You guys are cracking me up!  For once I can't think of a good come-back!  So I'll post this joke instead...

The Difference Between Men and Women

Let's say a guy named Fred is attracted to a woman named Martha. He asks her out to a movie; she accepts; they have a pretty good time. A few nights later he asks her out to dinner, and again they enjoy themselves. They continue to see each other regularly, and after a while neither one of them is seeing anybody else.

And then, one evening when they're driving home, a thought occurs to Martha, and, without really thinking, she says it aloud: "Do you realize that, as of tonight, we've been seeing each other for exactly six
months?"

And then, there is silence in the car.

To Martha, it seems like a very loud silence. She thinks to herself: I wonder if it bothers him that I said that. Maybe he's been feeling confined by our relationship; maybe he thinks I'm trying to push him into some kind of obligation that he doesn't want, or isn't sure of.

And Fred is thinking: Gosh. Six months.

And Martha is thinking: But, hey, I'm not so sure I want this kind of relationship either. Sometimes I wish I had a little more space, so I'd have time to think about whether I really want us to keep going the way we are, moving steadily towards, I mean, where are we going? Are we just going to keep seeing each other at this level of intimacy? Are we heading toward marriage? Toward children? Toward a lifetime together?
Am I ready for that level of commitment? Do I really even know this person?

And Fred is thinking: ...so that means it was...let's see...February when we started going out, which was right after I had the car at the dealer's, which means...lemme check the odometer...Whoa! I am way overdue for an oil change here.

And Martha is thinking: He's upset. I can see it on his face. Maybe I'm reading this completely wrong. Maybe he wants more from our relationship, more intimacy, more commitment; maybe he has sensed - even before I sensed it - that I was feeling some reservations. Yes, I bet that's it. That's why he's so reluctant to say anything about his own feelings. He's afraid of being rejected.

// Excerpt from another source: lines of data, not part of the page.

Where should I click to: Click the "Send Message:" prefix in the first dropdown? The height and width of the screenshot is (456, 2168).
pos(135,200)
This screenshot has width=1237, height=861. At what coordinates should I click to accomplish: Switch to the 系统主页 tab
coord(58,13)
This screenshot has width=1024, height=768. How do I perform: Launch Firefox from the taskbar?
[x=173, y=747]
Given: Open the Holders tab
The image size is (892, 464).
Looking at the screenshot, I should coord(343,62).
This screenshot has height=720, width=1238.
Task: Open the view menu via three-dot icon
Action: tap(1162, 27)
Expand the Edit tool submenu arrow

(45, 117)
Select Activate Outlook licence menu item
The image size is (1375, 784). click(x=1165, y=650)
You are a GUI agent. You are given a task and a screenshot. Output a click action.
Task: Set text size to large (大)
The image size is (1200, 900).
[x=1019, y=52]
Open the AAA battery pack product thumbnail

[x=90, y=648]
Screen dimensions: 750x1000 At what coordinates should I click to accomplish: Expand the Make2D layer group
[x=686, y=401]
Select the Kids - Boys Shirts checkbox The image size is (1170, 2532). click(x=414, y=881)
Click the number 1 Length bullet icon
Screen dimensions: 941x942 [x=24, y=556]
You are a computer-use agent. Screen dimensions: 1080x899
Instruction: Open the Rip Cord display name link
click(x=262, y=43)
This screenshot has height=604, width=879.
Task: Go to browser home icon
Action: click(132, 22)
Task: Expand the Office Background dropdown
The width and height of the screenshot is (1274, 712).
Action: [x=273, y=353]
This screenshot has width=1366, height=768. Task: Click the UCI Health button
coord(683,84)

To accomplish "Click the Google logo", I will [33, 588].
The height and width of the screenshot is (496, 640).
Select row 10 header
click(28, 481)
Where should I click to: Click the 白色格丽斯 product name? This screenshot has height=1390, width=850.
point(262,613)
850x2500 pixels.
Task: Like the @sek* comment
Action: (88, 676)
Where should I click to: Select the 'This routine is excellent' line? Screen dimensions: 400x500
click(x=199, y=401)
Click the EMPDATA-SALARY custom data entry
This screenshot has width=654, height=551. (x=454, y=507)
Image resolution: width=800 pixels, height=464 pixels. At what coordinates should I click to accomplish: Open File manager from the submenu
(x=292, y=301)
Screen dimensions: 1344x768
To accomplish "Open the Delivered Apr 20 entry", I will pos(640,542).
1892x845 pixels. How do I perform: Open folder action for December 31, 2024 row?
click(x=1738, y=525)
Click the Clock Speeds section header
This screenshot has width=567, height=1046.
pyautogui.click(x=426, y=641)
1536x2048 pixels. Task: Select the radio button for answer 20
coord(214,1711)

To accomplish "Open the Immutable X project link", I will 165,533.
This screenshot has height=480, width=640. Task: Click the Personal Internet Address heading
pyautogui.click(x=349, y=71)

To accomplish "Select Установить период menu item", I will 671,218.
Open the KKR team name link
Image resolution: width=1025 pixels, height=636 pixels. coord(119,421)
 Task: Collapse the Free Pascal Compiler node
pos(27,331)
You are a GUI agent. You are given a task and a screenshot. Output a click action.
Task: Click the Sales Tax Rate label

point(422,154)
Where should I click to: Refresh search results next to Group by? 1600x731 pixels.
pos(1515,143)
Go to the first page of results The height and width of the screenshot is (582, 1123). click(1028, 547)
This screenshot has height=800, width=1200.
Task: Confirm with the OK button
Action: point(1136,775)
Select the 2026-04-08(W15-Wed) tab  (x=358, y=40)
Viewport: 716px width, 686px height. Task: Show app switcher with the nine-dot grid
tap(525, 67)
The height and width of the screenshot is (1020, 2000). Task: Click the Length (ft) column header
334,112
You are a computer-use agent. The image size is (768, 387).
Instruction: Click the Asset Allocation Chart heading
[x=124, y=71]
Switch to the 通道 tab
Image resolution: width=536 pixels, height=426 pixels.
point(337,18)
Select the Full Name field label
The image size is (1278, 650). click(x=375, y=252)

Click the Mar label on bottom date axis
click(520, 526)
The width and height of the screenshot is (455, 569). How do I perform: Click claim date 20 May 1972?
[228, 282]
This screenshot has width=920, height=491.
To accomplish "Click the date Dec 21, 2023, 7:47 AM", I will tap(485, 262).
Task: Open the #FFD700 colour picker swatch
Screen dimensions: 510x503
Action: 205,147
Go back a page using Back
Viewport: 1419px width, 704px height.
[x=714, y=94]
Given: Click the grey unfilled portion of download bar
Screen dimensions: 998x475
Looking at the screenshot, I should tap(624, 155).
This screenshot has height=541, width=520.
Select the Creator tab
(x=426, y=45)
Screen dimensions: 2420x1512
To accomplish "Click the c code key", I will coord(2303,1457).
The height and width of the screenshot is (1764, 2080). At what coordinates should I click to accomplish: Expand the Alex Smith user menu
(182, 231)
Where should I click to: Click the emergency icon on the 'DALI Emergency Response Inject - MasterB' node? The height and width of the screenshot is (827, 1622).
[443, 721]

And Fred is thinking: And I'm gonna have them look at the transmission again. I don't care what those morons say, it's still not shifting right. And they better not try to blame it on the cold weather this time. What cold weather? It's 87 degrees out, and this thing is shifting like a garbage truck, and I paid those incompetent thieves $600.

And Martha is thinking: He's angry. And I don't blame him. I'd be angry, too. I feel so guilty, putting him through this, but I can't help the way I feel. I'm just not sure.

And Fred is thinking: They'll probably say it's only a 90-day warranty...scumballs.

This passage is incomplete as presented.